(Stratfor 2018)

As two pivotal elections approach, the Russian government is developing multiple strategies to handle protests this year. Though recent demonstrations have not seen the same number of people hit the streets as in the 2011-12 protests in Moscow and St. Petersburg, they have spread to nearly every Russian region. And in 2017, President Vladimir Putin's government faced an unprecedented number of them, with an estimated 1,100-plus demonstrations in just the first three quarters of the year. With Putin preparing to seek a fourth term in March and a handful of key regional elections scheduled for September, the Kremlin is preparing multiple tools to ensure that protests don't destabilize the country.
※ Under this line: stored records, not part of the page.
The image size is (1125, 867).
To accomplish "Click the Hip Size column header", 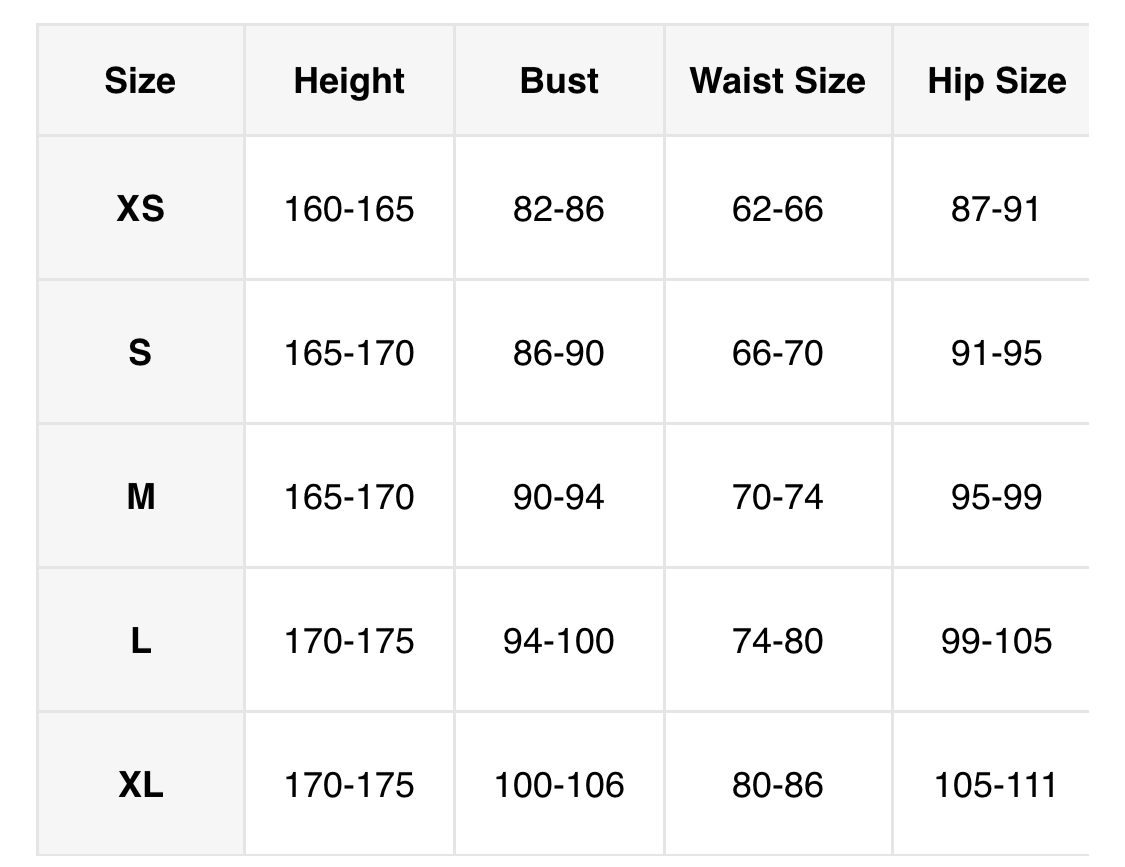I will 996,81.
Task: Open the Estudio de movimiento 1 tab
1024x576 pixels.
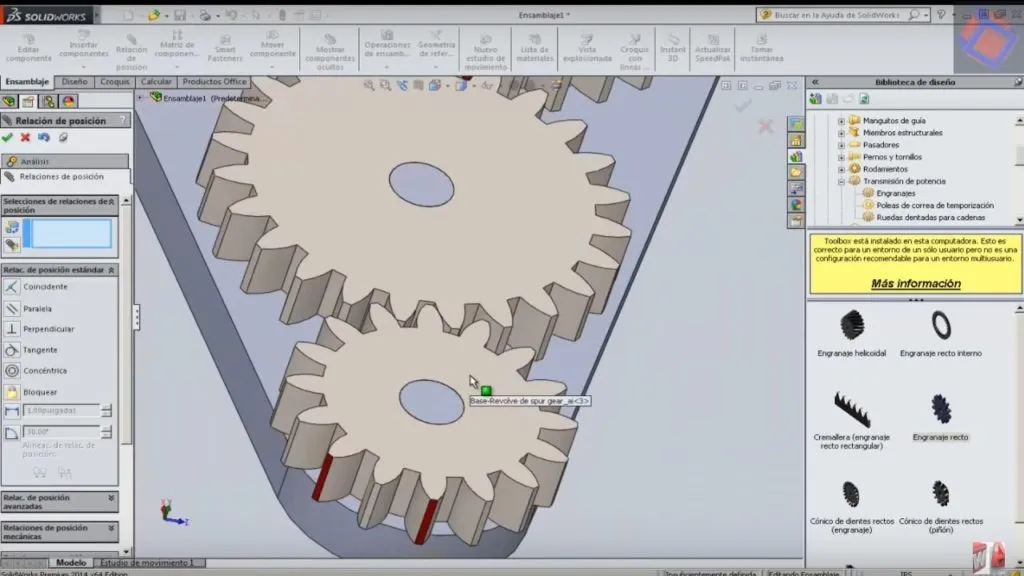Action: point(149,563)
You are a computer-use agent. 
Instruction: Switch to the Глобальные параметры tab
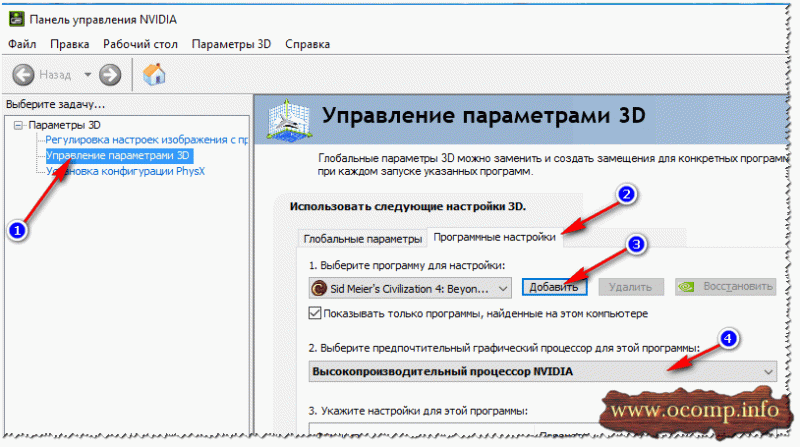(362, 238)
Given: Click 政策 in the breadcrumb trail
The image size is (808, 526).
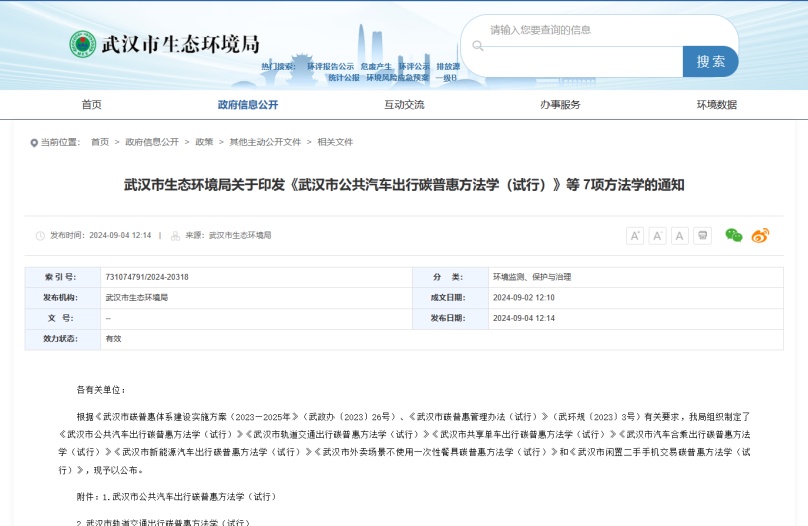Looking at the screenshot, I should (x=204, y=142).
According to a new report from Russia's Agency for Political and Economic Communications (APEC), the Kremlin is urging regional heads to find common ground with protesters or risk losing their positions. Becasue APEC is run by Dmitry Orlov — who has been an adviser to both the Kremlin and its ruling political party, United Russia — it is often a credible source for insights into the government's thinking. Its new report outlines a plan for regional leaders to attempt to create a calm atmosphere through dialogue with factions that are planning to protest. This would be a shift from the strategy used during the 2011-12 protests, when the Kremlin initially cracked down before issuing a series of compromises to protester demands.
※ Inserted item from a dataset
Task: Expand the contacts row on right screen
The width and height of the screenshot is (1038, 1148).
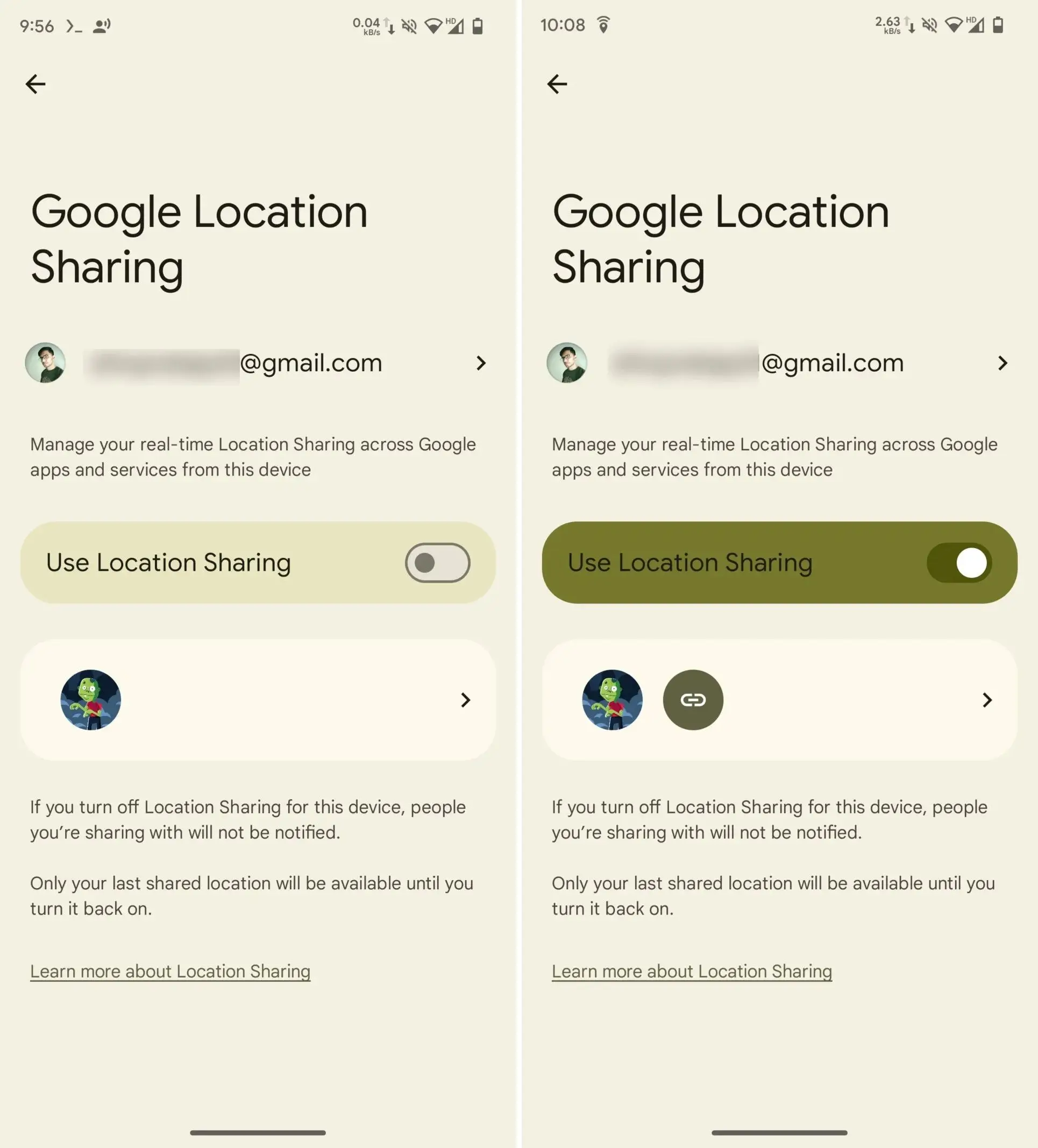Action: [987, 699]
But where those demonstrators had a fairly unified set of demands and were concentrated in two primary regions, the current protesters are spread across the country and have grievances ranging from salaries, economic struggles and corruption. By giving the responsibility for quelling tension to regional heads, responses or compromises can be tailored to their specific regions. This strategy will also remove the onus of responsibility from the Kremlin, giving it scapegoats should any regional heads fail to contain protests.

In a second strategy, Putin has also announced plans to transfer the remaining elite special forces from the Interior Ministry to his National Guard, giving them direct orders to quell disorder in any part of Russia. Putin has already expanded the profile of this branch — which is directly under the office of the presidency — by adding to its intelligence capabilities and giving it the responsibility of protecting regional leaders. But his latest move will give him say over where, when and how to crack down on protests and regional dissidence. His increased control also strips some of the last remaining power from the hands of the Interior Ministry and conflicts with the responsibilities of the Federal Security Service, which have long fought for power over Russia's regions.
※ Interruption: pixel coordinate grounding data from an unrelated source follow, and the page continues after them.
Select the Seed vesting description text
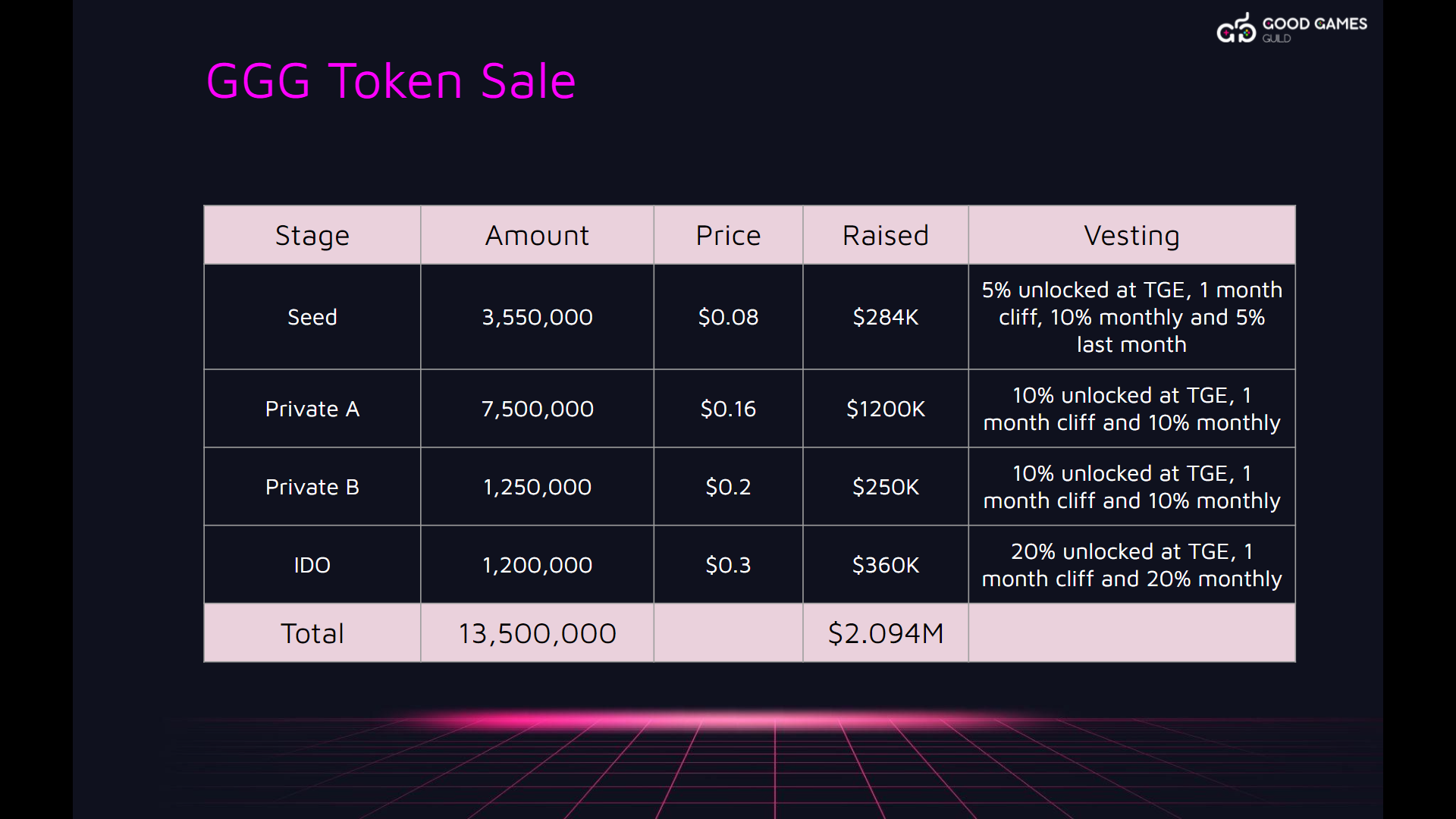The height and width of the screenshot is (819, 1456). pyautogui.click(x=1131, y=317)
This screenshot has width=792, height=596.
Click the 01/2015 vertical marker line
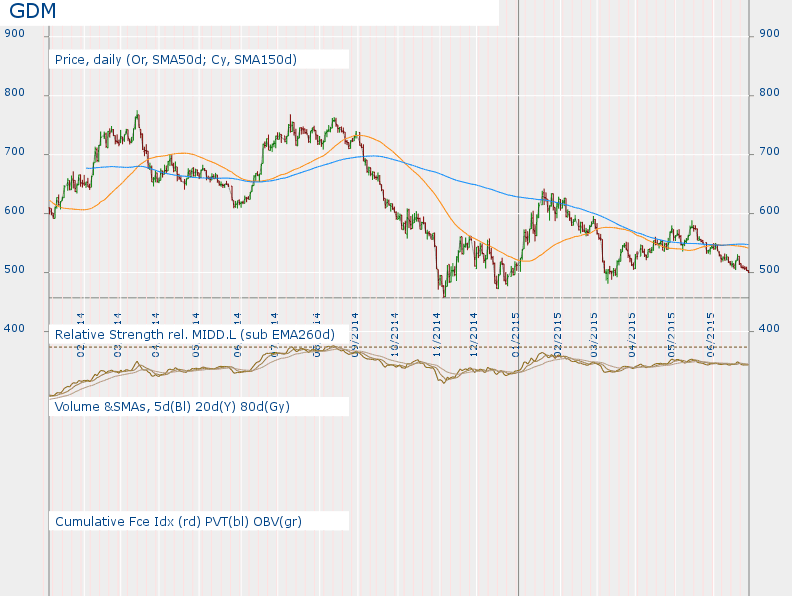[519, 450]

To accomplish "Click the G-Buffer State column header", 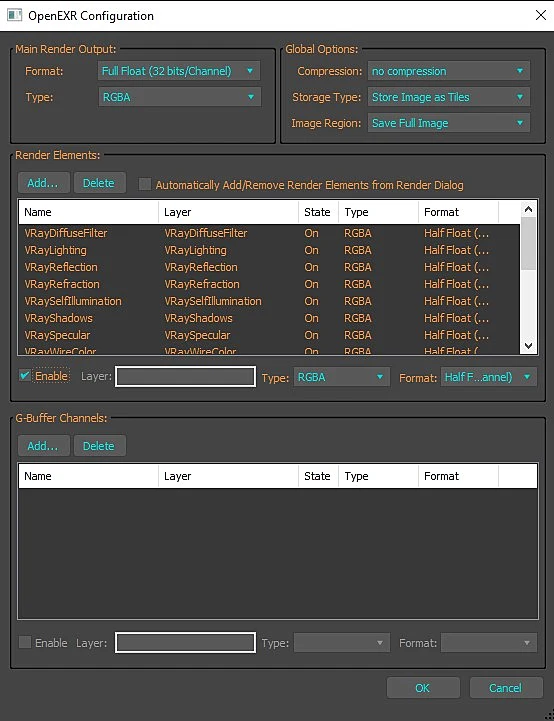I will [318, 476].
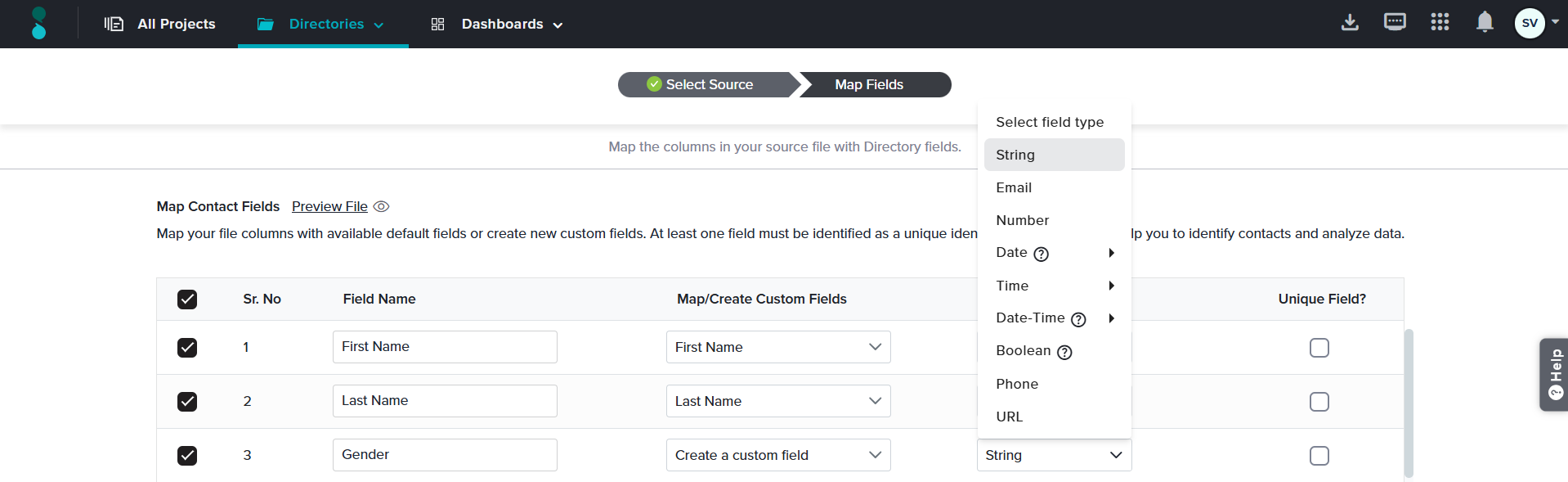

Placing units under the leadership of the National Guard is not without legal difficulties, because its regulations and activities are covered by separate parts of Russian law. But doing so gives Putin direct control over a single mobile unit that can respond to dissidence throughout the country, while also stripping elite rivals (particularly those in the security services) of such power. With elections drawing closer, Putin has prepared himself and his government for protests by solidifying his already firm grip on power over the country and its institutions, as well as by ensuring that the responsibility for dealing with them doesn't fall on him alone.